CenturyLink is in the Hot Seat
An outage at CenturyLink (CTL) has drawn attention to the service provider’s security infrastructure — and raised questions about Internet routing using Border Gateway Protocol (BGP) overall.
CenturyLink, which provides internet and managed services based on software-defined wide-area networking (SD-WAN) acknowledged that on Sunday, August 30, a router issue caused an outage at one of its data centers in Ontario.
In a disturbing cascade of outages, peered routers attached to CenturyLink’s infrastructure went haywire. AWS, Cloudflare, Twitter, Hulu, Microsoft Xbox, Reddit, OpenDNS, and others, along with a range of interdependent e-commerce sites worldwide, took performance hits.

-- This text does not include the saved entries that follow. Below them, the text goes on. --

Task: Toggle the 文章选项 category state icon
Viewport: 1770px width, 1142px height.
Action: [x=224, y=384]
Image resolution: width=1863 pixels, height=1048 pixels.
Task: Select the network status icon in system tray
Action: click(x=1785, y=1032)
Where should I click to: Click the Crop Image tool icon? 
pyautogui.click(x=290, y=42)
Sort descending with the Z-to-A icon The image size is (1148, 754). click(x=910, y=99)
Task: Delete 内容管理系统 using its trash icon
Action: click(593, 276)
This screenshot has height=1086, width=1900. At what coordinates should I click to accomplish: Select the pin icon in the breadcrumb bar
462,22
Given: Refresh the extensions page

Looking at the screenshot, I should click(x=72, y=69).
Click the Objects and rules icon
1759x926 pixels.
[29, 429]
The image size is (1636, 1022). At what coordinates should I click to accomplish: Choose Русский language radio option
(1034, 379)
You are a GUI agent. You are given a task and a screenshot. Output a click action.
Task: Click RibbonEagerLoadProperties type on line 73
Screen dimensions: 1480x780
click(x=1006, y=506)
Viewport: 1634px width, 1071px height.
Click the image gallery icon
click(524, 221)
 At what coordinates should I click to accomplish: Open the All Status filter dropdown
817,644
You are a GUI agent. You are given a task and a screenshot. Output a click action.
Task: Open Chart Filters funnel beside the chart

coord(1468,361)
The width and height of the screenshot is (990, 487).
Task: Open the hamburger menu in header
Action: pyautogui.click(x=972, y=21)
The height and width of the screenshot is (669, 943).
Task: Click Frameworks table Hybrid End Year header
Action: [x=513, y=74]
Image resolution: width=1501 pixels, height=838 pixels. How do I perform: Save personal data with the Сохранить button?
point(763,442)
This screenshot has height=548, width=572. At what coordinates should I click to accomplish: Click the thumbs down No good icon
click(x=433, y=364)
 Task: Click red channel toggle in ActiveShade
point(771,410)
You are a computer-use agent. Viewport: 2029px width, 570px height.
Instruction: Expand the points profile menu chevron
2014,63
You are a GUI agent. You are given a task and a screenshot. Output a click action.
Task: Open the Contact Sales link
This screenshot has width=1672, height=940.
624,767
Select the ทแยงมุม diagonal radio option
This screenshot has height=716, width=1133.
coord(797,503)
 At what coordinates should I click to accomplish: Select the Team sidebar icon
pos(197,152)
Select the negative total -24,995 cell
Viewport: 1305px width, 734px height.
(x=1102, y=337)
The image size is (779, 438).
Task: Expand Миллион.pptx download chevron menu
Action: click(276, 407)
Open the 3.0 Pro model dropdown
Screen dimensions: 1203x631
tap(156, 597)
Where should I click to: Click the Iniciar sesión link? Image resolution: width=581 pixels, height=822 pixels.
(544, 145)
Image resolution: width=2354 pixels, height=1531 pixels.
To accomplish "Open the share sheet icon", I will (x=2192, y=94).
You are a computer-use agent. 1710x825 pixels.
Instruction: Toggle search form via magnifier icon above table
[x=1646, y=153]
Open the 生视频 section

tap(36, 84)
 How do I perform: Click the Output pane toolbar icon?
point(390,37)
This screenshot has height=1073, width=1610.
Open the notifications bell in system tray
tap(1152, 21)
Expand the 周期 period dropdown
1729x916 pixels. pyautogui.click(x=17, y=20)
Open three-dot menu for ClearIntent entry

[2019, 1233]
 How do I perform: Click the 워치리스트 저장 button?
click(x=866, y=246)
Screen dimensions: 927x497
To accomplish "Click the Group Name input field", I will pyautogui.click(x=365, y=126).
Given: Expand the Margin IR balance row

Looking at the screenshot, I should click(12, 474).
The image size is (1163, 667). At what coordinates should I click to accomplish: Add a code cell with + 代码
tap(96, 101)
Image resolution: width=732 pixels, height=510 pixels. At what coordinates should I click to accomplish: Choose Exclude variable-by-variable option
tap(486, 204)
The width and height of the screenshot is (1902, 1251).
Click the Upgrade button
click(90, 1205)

Various sources say that 3% to 5% of global Web traffic was affected.
How CenturyLink Routers Misfired
The error at CenturyLink was traced to a faulty configuration involving Border Gateway Protocol (BGP) flow specification (flowspec), a feature used to reroute traffic among peer routers on the Internet in order to mitigate distributed denial of service (DDoS) attacks and other security woes.
One of the entities affected, Web content and security service provider Cloudflare (NET), nabbed flowspec as the culprit early on, and Cloudflare CEO Matthew Prince blogged about the issue shortly after it occurred:
At Cloudflare, early in our history, we used to use Flowspec ourselves to push out firewall rules in order to, for instance, mitigate large network-layer DDoS attacks. We suffered our own Flowspec-induced outage more than 7 years ago. We no longer use Flowspec ourselves, but it remains a common protocol for pushing out network firewall rules.
Outage Raises Issues of IP Routing
Problems with current routing protocols have been the target for a range of software-defined networking (SDN) and security innovations, such as a new network operating system from Arrcus; virtual networking platforms from Alkira and DriveNets; virtual “e-mesh” from Elisity; remote access and cloud security solutions from Zscaler (ZS), as well as many others. As 5G networking brings more attention to the network edge, vendors will be under pressure to provide more solutions for distributed routing.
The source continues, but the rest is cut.